Common Side Effects of Abraxane (Nab-paclitaxel):

• Cardiovascular:

  • ECG Abnormality
  • Peripheral Edema

• Central Nervous System:

  • Peripheral Sensory Neuropathy
  • Fatigue
  • Peripheral Neuropathy
  • Headache
  • Depression

• Dermatologic:

  • Alopecia
  • Skin Rash

• Endocrine & Metabolic:

  • Dehydration
  • Increased Gamma-Glutamyl Transferase
  • Hypokalemia

• Gastrointestinal:

  • Nausea
  • Diarrhea
  • Decreased Appetite
  • Vomiting
  • Constipation
  • Dysgeusia

• Genitourinary:

  • Urinary Tract Infection

• Hematologic & Oncologic:

  • Anemia
  • Neutropenia
  • Thrombocytopenia
  • Bone Marrow Depression

• Hepatic:

  • Increased Serum Aspartate Aminotransferase
  • Increased Serum Alkaline Phosphatase

• Infection:

  • Infection

• Neuromuscular & Skeletal:

  • Asthenia
  • Musculoskeletal Pain
  • Limb Pain

• Ophthalmic:

  • Visual Disturbance

• Renal:

  • Increased Serum Creatinine

• Respiratory:

  • Cough
  • Epistaxis
  • Dyspnea

• Miscellaneous:

  • Fever

Less Common Side Effects Of Abraxane (Nab-paclitaxel):

• Cardiovascular:

  • Edema
  • Cardiac Failure
  • Hypertension
  • Tachycardia
  • Hypotension
  • Significant Cardiovascular Event
  • Ischemic Heart Disease
  • Myocardial Infarction
  • Pulmonary Thromboembolism
  • Supraventricular Tachycardia
  • Thrombosis.

• Gastrointestinal:

  • Oral Candidiasis
  • Mucositis

• Hematologic & Oncologic:

  • Hemorrhage
  • Febrile Neutropenia

• Hepatic:

  • Increased Serum Bilirubin

• Hypersensitivity:

  • Hypersensitivity Reaction

• Infection:

  • Sepsis

• Ophthalmic:

  • Cystoid Macular Edema

• Respiratory:

  • Pneumonia
  • Pneumonitis

Contraindications to Abraxane (Nabpaclitaxel):

• A baseline neutrophil count below 1500/mm3
• Hypersensitivity to paclitaxel (protein bound), or any component of the formulation.

Warnings and precautions

• Suppression of bone marrow: [US Boxed Warning]

  • It is possible to experience bone marrow suppression (primarily neutropenia); monitor your peripheral blood counts regularly.
  • For administration on the first day of each cycle, baseline neutrophils should be at least 1,500/mm
  • Before the first day of the next treatment cycle, platelets should be >100,000. Hematologic toxicities are dose-dependent and can be dose-limiting.
  • Doses may need to be reduced for severe neutropenia.

• Cardiovascular effects

  • The American Heart Association has stated that conventional paclitaxel may cause myocardial damage or worsen existing myocardial dysfunction.

• Hypersensitivity

  • Reports of severe (and sometimes fatal) hypersensitivity reactions, including anaphylaxis, have been made
  • After a severe hypersensitivity reaction, do not rehabilitate.
  • Premedication is not usually necessary before paclitaxel (protein-bound), but may be required in patients with mild or moderate hypersensitivity reactions.
  • Cross-sensitivity has been observed between paclitaxel and other taxanes.

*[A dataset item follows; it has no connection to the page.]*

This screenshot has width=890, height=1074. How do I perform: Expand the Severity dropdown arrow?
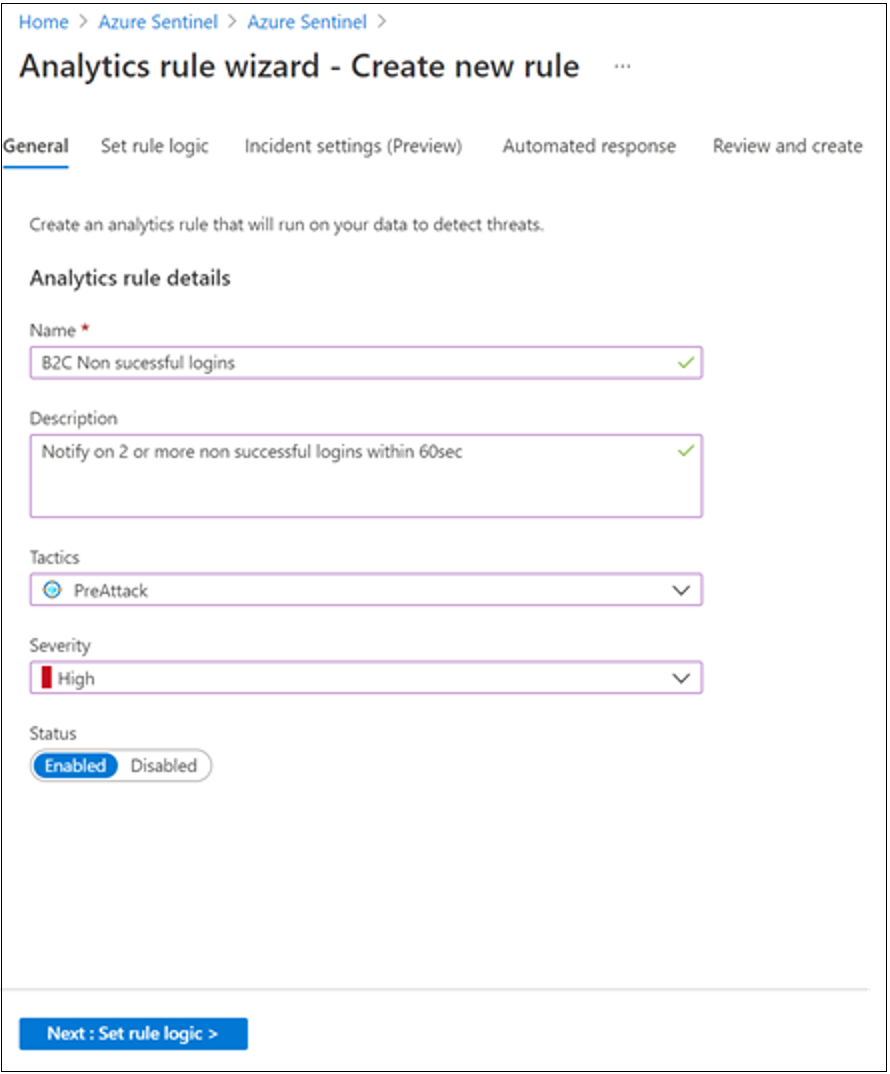pyautogui.click(x=681, y=678)
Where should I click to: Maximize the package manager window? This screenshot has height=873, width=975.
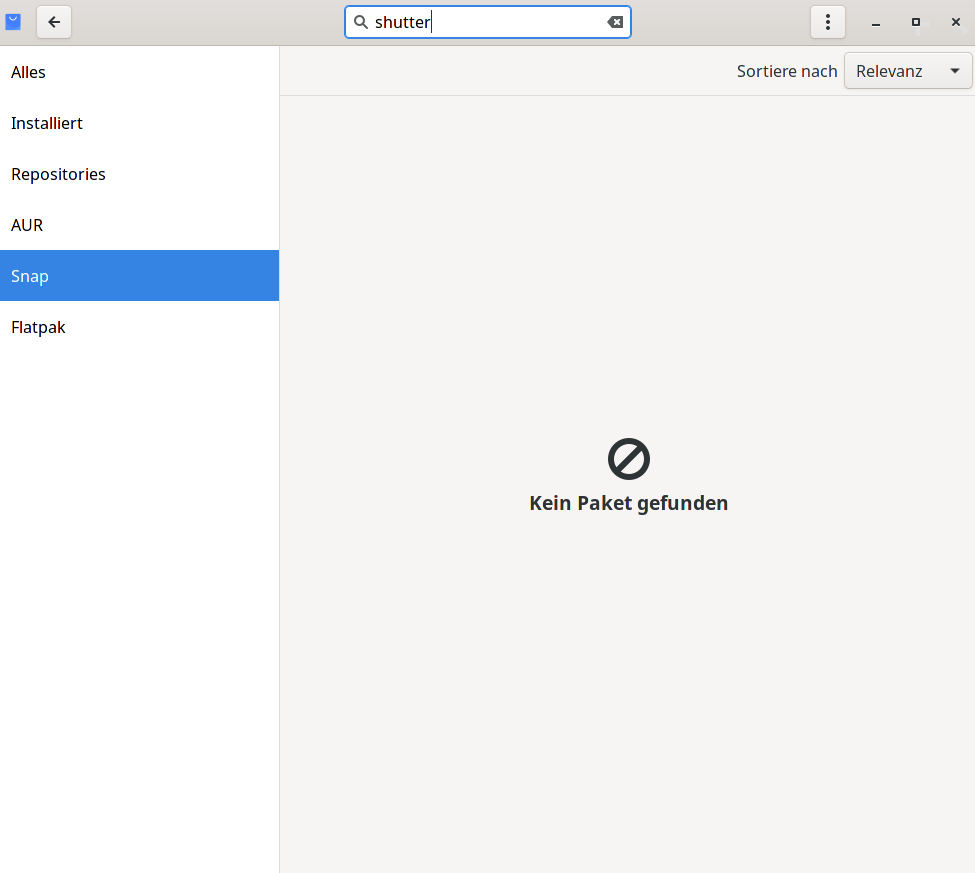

Severe reactions, including anaphylaxis and respiratory distress, have been reported.
  • Patients who have been hypersensitive to other taxanes in the past should be closely monitored.
  • Patients with an allergy to conventional paclitaxel and/or albumin have not been tested.

• Neuropathy

  • Common symptoms of sensory neuropathy are schedule- and dose-related.
  • It is possible to develop severe sensory neuropathy.
  • Withhold therapy until the symptoms resolve to grade 1 or 2, or = grade 1, (non-small-cell lung cancer [NSCLC]) and pancreatic cancer).
  • After recovery, the dose should be reduced for subsequent cycles.
  • Neurotoxic agents can be used in the past to treat neurologic toxicity. This could influence the severity and frequency of neurologic toxicity.

• Ocular effects

  • Eye problems, including reduced vision acuity due to cystoid macular effusion (CME), have been reported.
  • Most cases of therapy discontinuation result in resolution.
  • Patients with reduced vision or vision changes should be referred to an ophthalmologist immediately.

• Pneumonitis

  • In clinical trials, pneumonitis was seen in patients who received gemcitabine in combination.
  • Monitor for symptoms and signs of pneumonitis. Do not interrupt therapy while you are diagnosing it.
  • Permanently stop using the medication if you have confirmed pneumonitis.

• Sepsis:

  • Sepsis was seen in neutropenic as well as non-neutropenic patients who were treated with paclitaxel, a combination of gemcitabine and protein bound for pancreatic carcinoma.
  • Risk factors for serious and/or fatal sepsis include biliary obstruction, biliary stents, and biliary dysfunction.
  • If fever develops, treat immediately with broad-spectrum antibiotics (regardless if neutrophil count). It is possible that therapy needs to be interrupted or reduced.

• Hepatic impairment

  • Patients with hepatic impairment may experience a greater exposure
  • Pay attention; there is an increased risk of toxicities, particularly myelosuppression.
  • Patients with severe and moderate hepatic impairment and breast cancer patients are advised to take lower initial doses
  • Patients with severe or moderate pancreatic impairment (bilirubin >1.5x ULN, AST =10x ULN) should not use this medication.
  • Patients with AST >10x ULN and total bilirubin>5 times ULN should not use this product.

Monitoring parameters:

• CBC with differential (prior day 1 of the cycle for metastatic breast carcinoma and before days 8, 15, and 16 for NSCLC or pancreatic cancer).
• Monitor the hepatic function
• Pregnancy test (prior treatment initiation for females with reproductive potential). Monitor the infusion site and look out for signs/symptoms such as neuropathy.
• Pneumonitis, sepsis

How to administer (Abraxane) Nabpaclitaxel?

IV:

• Do not administer for more than 30 minutes with breast cancer or NSCLC, and 30-40 minutes with pancreatic cancer.
• A 30 minute limit on the infusion time reduces the chance of an infusion-related reaction.
• Be sure to monitor the infusion site and avoid extravasation.
• Infusions were given over 30 minutes when administered on a weekly schedule (off-label).
• The sequence of administration of chemotherapy may differ depending on the combination regimen.
• According to the manufacturer, paclitaxel should be administered first. Then, carboplatin or gemcitabine (pancreatic carcinoma) should be followed.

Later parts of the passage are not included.